Records excerpted from a collection:
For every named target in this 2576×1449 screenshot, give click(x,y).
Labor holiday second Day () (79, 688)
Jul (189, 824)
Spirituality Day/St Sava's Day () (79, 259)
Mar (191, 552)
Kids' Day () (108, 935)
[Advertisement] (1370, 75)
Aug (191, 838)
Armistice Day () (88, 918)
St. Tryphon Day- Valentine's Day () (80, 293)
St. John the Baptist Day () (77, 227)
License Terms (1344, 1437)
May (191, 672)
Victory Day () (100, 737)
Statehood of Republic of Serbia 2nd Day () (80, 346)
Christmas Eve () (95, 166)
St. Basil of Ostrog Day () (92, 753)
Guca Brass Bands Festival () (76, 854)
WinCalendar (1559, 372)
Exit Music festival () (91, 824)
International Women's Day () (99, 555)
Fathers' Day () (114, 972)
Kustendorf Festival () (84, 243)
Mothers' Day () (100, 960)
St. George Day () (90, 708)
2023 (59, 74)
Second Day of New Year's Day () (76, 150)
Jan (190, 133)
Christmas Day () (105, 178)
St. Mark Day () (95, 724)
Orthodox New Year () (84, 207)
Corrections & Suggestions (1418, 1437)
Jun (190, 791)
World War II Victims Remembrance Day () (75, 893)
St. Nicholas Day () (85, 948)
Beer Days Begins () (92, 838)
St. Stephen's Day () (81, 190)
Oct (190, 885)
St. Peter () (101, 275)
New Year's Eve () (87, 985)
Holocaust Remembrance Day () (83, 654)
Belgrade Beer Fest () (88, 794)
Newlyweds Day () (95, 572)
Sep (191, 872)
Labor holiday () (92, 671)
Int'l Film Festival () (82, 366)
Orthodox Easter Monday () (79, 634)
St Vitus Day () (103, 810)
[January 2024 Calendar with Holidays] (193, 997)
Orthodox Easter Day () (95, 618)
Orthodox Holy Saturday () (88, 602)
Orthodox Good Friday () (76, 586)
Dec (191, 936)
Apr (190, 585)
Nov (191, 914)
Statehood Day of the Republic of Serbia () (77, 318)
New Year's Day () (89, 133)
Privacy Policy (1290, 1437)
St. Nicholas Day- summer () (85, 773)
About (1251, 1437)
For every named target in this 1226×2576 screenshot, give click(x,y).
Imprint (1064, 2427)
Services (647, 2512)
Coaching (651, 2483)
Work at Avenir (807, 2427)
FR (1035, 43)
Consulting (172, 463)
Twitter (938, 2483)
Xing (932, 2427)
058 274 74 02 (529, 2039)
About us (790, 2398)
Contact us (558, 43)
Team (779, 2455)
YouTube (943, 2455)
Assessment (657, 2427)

What you are asked to do :: All that is wanted is a faithful reproduction of the line above with "Jul (189, 824)", the line with "New Year's Day () (89, 133)", and every line in between.

Result of this exercise ::
Jul (189, 824)
Spirituality Day/St Sava's Day () (79, 259)
Mar (191, 552)
Kids' Day () (108, 935)
[Advertisement] (1370, 75)
Aug (191, 838)
Armistice Day () (88, 918)
St. Tryphon Day- Valentine's Day () (80, 293)
St. John the Baptist Day () (77, 227)
License Terms (1344, 1437)
May (191, 672)
Victory Day () (100, 737)
Statehood of Republic of Serbia 2nd Day () (80, 346)
Christmas Eve () (95, 166)
St. Basil of Ostrog Day () (92, 753)
Guca Brass Bands Festival () (76, 854)
WinCalendar (1559, 372)
Exit Music festival () (91, 824)
International Women's Day () (99, 555)
Fathers' Day () (114, 972)
Kustendorf Festival () (84, 243)
Mothers' Day () (100, 960)
St. George Day () (90, 708)
2023 (59, 74)
Second Day of New Year's Day () (76, 150)
Jan (190, 133)
Christmas Day () (105, 178)
St. Mark Day () (95, 724)
Orthodox New Year () (84, 207)
Corrections & Suggestions (1418, 1437)
Jun (190, 791)
World War II Victims Remembrance Day () (75, 893)
St. Nicholas Day () (85, 948)
Beer Days Begins () (92, 838)
St. Stephen's Day () (81, 190)
Oct (190, 885)
St. Peter () (101, 275)
New Year's Eve () (87, 985)
Holocaust Remembrance Day () (83, 654)
Belgrade Beer Fest () (88, 794)
Newlyweds Day () (95, 572)
Sep (191, 872)
Labor holiday () (92, 671)
Int'l Film Festival () (82, 366)
Orthodox Easter Monday () (79, 634)
St Vitus Day () (103, 810)
[January 2024 Calendar with Holidays] (193, 997)
Orthodox Easter Day () (95, 618)
Orthodox Holy Saturday () (88, 602)
Orthodox Good Friday () (76, 586)
Dec (191, 936)
Apr (190, 585)
Nov (191, 914)
Statehood Day of the Republic of Serbia () (77, 318)
New Year's Day () (89, 133)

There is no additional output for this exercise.